*** DATA RECORDS ***

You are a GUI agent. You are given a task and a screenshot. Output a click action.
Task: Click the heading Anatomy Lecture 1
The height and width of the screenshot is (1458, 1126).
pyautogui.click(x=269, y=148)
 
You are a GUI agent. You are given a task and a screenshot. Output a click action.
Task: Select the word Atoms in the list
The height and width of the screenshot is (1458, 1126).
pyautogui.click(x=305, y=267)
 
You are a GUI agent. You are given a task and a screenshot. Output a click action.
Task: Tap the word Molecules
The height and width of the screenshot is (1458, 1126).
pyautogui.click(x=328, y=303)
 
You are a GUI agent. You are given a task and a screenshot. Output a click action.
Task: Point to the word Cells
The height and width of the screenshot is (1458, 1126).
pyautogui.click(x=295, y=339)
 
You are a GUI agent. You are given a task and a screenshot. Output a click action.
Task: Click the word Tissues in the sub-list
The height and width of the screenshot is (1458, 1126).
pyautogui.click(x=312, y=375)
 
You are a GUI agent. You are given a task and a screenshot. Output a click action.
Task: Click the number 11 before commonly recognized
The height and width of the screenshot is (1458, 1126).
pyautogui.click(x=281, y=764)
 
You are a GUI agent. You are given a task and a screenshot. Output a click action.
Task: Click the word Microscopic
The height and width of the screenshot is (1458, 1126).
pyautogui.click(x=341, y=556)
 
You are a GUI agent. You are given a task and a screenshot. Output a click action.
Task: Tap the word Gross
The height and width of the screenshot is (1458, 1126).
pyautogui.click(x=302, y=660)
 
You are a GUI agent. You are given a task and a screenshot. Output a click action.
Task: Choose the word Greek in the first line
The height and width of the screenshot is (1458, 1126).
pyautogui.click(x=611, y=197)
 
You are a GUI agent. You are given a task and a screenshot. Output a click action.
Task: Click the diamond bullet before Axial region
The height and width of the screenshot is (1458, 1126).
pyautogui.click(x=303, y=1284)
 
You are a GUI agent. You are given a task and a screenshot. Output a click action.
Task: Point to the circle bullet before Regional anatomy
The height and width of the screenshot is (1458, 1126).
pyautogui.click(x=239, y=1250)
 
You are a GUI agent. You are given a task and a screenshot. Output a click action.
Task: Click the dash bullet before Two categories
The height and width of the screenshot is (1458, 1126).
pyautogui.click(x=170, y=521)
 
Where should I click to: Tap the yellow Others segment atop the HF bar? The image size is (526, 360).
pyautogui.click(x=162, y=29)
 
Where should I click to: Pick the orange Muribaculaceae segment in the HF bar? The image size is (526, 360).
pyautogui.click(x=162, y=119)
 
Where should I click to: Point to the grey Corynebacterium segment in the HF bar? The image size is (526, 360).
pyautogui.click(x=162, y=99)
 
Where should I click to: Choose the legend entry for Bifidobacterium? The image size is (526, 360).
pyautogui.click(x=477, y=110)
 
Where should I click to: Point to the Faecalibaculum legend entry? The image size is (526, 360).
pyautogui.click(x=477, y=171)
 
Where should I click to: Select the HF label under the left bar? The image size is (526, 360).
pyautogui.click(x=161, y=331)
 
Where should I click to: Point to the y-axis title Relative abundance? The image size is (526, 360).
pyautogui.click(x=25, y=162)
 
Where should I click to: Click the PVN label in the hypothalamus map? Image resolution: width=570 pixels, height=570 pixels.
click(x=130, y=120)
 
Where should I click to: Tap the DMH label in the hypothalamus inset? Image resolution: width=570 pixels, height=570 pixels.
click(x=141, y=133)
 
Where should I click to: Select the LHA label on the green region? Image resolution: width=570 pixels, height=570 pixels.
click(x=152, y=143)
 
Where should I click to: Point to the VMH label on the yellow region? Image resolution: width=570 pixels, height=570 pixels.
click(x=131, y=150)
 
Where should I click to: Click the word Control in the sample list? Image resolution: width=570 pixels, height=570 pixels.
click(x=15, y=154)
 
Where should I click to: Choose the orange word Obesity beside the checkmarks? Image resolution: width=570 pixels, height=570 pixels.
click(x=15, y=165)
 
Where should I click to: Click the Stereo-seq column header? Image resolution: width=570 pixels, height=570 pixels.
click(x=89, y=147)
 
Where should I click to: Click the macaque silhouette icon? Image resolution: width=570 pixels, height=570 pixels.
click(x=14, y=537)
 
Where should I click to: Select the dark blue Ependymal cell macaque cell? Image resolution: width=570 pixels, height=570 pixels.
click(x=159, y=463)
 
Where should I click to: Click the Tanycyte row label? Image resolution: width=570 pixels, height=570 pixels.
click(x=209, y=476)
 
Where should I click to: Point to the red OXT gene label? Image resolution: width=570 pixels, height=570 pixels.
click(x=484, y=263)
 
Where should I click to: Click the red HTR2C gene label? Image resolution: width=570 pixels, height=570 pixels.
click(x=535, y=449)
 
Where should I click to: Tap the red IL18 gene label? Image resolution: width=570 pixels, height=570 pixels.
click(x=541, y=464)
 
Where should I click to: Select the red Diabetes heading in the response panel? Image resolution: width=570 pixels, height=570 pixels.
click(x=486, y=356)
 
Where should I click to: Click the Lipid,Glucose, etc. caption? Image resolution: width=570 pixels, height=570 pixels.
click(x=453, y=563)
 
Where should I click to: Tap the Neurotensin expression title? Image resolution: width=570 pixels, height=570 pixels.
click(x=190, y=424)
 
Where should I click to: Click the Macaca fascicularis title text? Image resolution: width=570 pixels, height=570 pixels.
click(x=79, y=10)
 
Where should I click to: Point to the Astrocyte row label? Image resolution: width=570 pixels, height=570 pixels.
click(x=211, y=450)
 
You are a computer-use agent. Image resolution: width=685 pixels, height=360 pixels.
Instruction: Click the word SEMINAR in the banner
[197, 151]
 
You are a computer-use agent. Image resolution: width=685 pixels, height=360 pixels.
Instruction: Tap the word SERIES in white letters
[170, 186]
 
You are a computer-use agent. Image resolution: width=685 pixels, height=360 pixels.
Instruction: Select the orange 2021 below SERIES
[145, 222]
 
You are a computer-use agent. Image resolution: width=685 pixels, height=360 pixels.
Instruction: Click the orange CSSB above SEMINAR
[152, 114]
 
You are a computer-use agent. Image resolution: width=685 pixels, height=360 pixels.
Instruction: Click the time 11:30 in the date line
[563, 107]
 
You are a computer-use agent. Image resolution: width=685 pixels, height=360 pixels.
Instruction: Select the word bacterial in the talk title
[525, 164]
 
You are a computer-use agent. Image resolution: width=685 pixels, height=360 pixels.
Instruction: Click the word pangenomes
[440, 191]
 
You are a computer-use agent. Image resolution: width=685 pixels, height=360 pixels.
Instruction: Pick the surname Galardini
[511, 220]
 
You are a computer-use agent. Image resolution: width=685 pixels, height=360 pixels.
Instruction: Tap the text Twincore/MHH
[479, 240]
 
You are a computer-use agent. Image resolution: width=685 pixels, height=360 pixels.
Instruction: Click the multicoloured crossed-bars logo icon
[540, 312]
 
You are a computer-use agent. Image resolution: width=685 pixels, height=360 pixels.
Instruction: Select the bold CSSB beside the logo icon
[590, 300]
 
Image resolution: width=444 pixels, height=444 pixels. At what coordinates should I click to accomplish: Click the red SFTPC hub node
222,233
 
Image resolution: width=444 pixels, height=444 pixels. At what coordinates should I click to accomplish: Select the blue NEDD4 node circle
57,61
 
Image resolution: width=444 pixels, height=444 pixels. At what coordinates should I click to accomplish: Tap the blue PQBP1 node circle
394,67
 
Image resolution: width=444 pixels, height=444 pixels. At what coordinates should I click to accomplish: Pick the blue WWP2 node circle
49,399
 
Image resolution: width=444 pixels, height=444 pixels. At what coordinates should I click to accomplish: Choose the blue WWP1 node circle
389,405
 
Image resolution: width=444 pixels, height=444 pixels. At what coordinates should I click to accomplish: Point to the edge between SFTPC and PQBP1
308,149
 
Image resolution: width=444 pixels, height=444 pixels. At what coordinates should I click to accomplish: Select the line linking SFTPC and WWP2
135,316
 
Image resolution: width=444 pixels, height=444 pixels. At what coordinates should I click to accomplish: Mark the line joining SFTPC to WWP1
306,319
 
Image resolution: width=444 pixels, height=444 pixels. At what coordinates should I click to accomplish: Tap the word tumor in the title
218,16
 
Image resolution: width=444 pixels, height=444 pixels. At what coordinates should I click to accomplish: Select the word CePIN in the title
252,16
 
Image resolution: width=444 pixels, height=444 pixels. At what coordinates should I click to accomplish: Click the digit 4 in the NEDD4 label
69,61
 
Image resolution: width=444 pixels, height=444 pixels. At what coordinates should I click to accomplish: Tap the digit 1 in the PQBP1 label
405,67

*** End of DATA RECORDS ***

• **EXERCISE BRIEF**: For every line of the entries above that holds "before", add one to a tally, and report only the final count.

• **ANSWER**: 4